Cultural extravaganza of the rustic Rajasthan is truly visible in the beautiful city of Jaipur. Fondly called the ‘Pink City’, this historic town has the magic of the kaleidoscope filled with colors, glitters and heritage. And, I had an absolutely gala time in this royal city.

One should begin from the center of the town and one of the main attraction of this beautiful town is the Hawa Mahal. From afar, this honey-combed look-alike structure is a actually wall in pink sandstone, that was used for the women of royal family to look down at the festivities while not seen in public view. Down the lanes, bright puppets of raja and rani, chiseled on wooden planks are hung. A paneer maker smiles while he opens his shops. A guy churns lassi in a big tumbler while offering me some. Colorful turbans hung from the ceiling, flap around in small textile shops. A gentleman with a pink turban sits on the pavement and smokes a beedi to warm the cold December winds.

Jaipur - Pink City

Jaipur Palace and Albert Museum are other main attractions of this city. As the sky oranges for evening, the area around the museum gets lively with trotting rented horses, balloon sellers, awing tourists and quite a lot of pigeons looking forward to some snacking. The Albert museum is a fine example of British architecture with a hint of the Rajput style in its sculpture.

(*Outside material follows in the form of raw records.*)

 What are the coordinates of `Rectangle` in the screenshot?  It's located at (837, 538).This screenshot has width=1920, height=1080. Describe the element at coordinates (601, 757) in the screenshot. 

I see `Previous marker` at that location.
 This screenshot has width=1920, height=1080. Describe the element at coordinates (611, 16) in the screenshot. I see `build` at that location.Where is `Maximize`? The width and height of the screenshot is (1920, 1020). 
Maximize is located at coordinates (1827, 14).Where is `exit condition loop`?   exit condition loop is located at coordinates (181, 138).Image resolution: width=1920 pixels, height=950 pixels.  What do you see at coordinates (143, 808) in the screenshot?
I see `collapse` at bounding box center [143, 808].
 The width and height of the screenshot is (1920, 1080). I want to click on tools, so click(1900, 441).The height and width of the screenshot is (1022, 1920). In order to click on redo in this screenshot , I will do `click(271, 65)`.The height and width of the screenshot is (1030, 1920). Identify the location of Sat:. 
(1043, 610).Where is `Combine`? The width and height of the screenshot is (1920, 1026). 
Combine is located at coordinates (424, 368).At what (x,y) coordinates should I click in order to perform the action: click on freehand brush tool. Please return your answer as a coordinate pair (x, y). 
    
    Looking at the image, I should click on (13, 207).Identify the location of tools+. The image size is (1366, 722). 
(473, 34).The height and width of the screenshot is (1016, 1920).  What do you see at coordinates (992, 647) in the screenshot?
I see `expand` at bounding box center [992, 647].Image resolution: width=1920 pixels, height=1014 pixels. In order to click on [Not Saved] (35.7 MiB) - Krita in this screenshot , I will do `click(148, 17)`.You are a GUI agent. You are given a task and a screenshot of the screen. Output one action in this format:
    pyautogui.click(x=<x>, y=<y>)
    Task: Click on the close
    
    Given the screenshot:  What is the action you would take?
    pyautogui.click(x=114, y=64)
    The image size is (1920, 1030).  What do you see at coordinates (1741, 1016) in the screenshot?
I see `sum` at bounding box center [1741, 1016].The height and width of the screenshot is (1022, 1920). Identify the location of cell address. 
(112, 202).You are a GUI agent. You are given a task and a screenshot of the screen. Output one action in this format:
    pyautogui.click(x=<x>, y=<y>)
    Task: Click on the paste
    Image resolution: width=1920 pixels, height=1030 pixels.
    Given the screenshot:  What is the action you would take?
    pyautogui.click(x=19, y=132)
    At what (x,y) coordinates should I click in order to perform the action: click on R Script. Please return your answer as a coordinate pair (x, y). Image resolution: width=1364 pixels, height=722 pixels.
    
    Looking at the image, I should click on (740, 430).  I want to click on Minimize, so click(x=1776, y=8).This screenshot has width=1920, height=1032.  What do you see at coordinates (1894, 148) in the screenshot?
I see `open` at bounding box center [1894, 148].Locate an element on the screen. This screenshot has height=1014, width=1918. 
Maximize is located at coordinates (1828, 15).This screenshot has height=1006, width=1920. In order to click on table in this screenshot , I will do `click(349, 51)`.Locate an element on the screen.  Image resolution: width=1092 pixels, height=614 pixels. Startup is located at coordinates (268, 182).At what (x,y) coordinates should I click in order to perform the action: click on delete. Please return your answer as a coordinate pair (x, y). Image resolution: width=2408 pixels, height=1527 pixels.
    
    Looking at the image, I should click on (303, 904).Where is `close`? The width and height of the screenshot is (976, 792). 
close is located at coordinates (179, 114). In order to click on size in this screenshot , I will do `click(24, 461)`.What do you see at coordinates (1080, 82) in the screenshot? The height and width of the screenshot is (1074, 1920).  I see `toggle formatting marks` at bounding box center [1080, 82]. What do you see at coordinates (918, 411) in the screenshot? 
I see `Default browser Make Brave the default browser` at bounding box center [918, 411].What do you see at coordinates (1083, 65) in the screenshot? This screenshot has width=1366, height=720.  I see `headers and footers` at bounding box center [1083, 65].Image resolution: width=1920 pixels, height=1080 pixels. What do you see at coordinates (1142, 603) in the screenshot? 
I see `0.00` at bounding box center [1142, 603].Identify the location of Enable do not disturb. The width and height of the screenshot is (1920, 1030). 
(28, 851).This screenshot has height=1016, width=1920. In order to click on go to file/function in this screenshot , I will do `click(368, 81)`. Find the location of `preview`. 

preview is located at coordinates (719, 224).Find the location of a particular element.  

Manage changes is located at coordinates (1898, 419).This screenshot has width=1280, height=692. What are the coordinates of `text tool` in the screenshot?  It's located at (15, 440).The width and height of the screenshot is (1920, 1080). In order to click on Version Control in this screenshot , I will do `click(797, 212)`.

Away from the museum and the town is a silent little zoo, called the Sawai Mansingh Zoo of Jaipur which is the home of a few number of spotted deers. Tourists are not so frequent here probably because of the lack of variety of species. However, it is also the home of a wide variety of local and migratory birds. A woodpecker peeks at us through the trees and gets back to pecking a Deodar tree.

Puppets in Jaipur

While the town winds up for the day, a few painted tuskless elephants, fully decorated with anklets walk past in a hurry with their mahouts through the Hawa Mahal road. They were marching towards the palace for the evening show for tourists. Some Rajastani music, great food, elephant and camel display are the highlights of this evening fiesta. The tickets to this can be purchased from the palace itself. As I promise myself to attend the show the next evening, a soothing rhythm from a Rajasthani dholak could be heard from playing not so far. A faint aroma of Rajasthani daalbaati linger in the air, swoop my senses quickly. The full moon is up and suddenly, I am in love!